In her art work, she chooses a dominant, primary colour (red, blue, yellow or green) with which she uses as the colour of the entire painting and the frame as well. Her own three-line, four-line and dispassionate free verses alongside the exhibits are viewed for their incalescent simplicity. They connote a feeling for open spaces and their outdoor luminescence relating to a sense of freedom, the wonders of nature, the flora and fauna, enriched with the tenets of humanity. Evident in her paintings is her exuberant decorative habit to hold the spatial balance of forms by highlighted spots of pure colour. These accentual dots like floating gems create a perspective to the entire background, giving credence to the tonal values. Most times the central areas of nothingness of some paintings provide spaces of relief to the busy lacing of unrecognisable form, some laid down by her own choice of gardening skills and plantation methods for agriculture. The viewer is confronted by the likes of dots, leaves, roots, vines, ponds, flowers and shrubs, all adding a sense of mystery and curiosity to the luminous background.
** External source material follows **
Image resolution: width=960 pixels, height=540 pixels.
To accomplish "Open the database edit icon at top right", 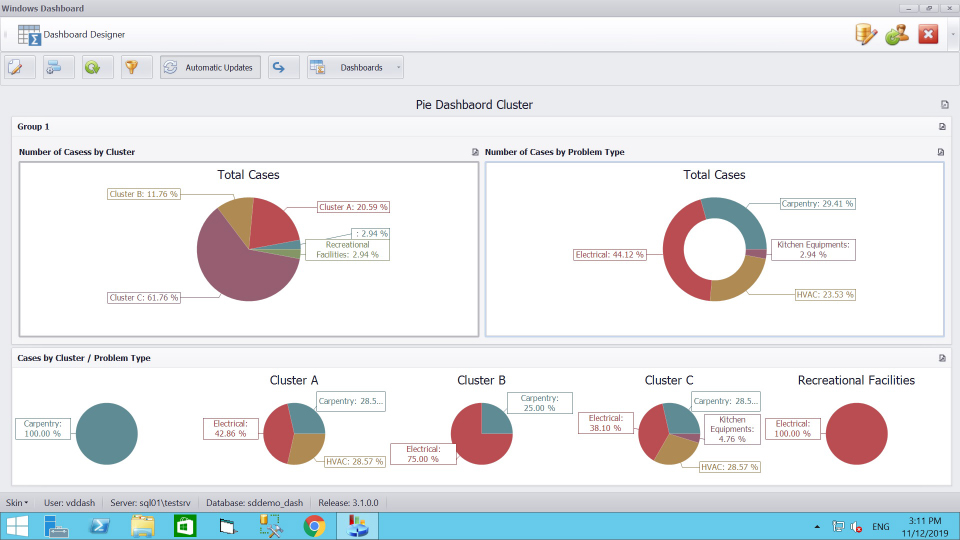I will (x=866, y=34).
But one wonders what aesthetic value the artist has selected for depiction in her love Tango Series, with legs entwined in an intimacy, prompting a feeling of fetishness and a sexy adulation for legs and feet-done in black against a red background; six same-size panel photographs placed in page one of the brochure-possibly as a matter of importance, a priority item in place of the major pictorial submissions.
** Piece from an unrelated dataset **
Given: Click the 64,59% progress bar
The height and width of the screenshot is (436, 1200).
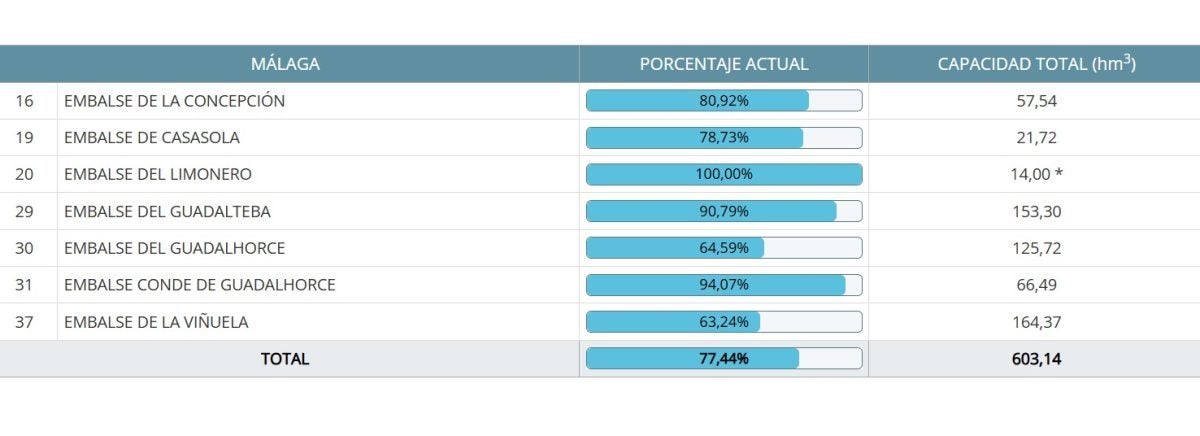Looking at the screenshot, I should (724, 248).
Graphically and mentally challenged, we are confronted by the paintings L'Heure Bleu and Distant Music done in oils on canvas, the pristine underwater azureous-toned areas, stimulating gorgeous delight. Her poems as mounted texts are prosaic, expressing a supportive spirit of ruralism, in which pebble, sand, garden, pond, rock, shore and moon contribute to the hallucinatory effect of a gardener's dream. Here she is researcher, herbalist-countryside wanderer in search of Truth in the relationship between Man and Nature; the "still sad" but symbolic Music of Humanity. She has a "presence" that "disturbs her with a joy elevated thought, a sense sublime of something far more interfused." The melancholy reverie of an image-dreamer, in her attempts to show the bonding relevance of paints and words (in poetry) used in her own unique heraldic manner. In Amor, a large vertical oil painting, a couple in dynamic action poise, depicts the dancers' gait convincingly, but the woman's body is wooden with no reference to human anatomy, her hair likened to a muddled foot mat. But the male partner is dominantly assertive in his white shirt and black coat and hat. The bottom and left half of the painting are lost in shadows of obscurity, inconsequential to the whole emotionally charged image.
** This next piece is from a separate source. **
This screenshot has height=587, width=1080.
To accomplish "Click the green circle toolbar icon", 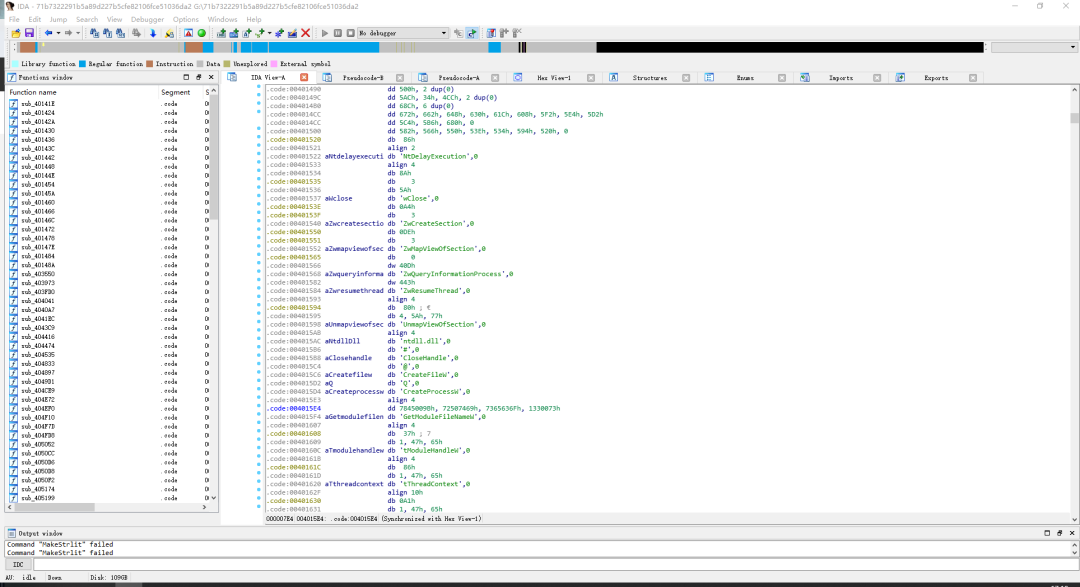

Her portrait of herself, is a dynamic portrayal through use of brisk confident strokes, using the canvas frame on the left as a means of contrast, the strong vertical line serving as a structural device to strengthen the impact of the curvilinear features; mouth, cheek, lips, eyes and the rounded plains of the face and neck. Horizontal background strokes of pigment could have given the portrait a more stabilised impression, of definitive value. But then one may only suggest, unmindful of the artist's intension. Each Note is a Rose is a square-boxed, super-imposed panel of enriched paint with small doses of low-keyed, frivolous brown calligraphic curls serving as embellished borders of indecipherable items that become the passage of the main theme-done in alazarine crimson-blobs of cherries.
This summarises the artist's own code of approach that appears as a method of expression on her landscapes, except those of the human figure. This exhibition is testimony of a wide range of interest of the poet-painter, an image dreamer whose long experience and devotion to many facets of her artistic ability, serves as an example for emulation for all practitioners seriously involved in the arts.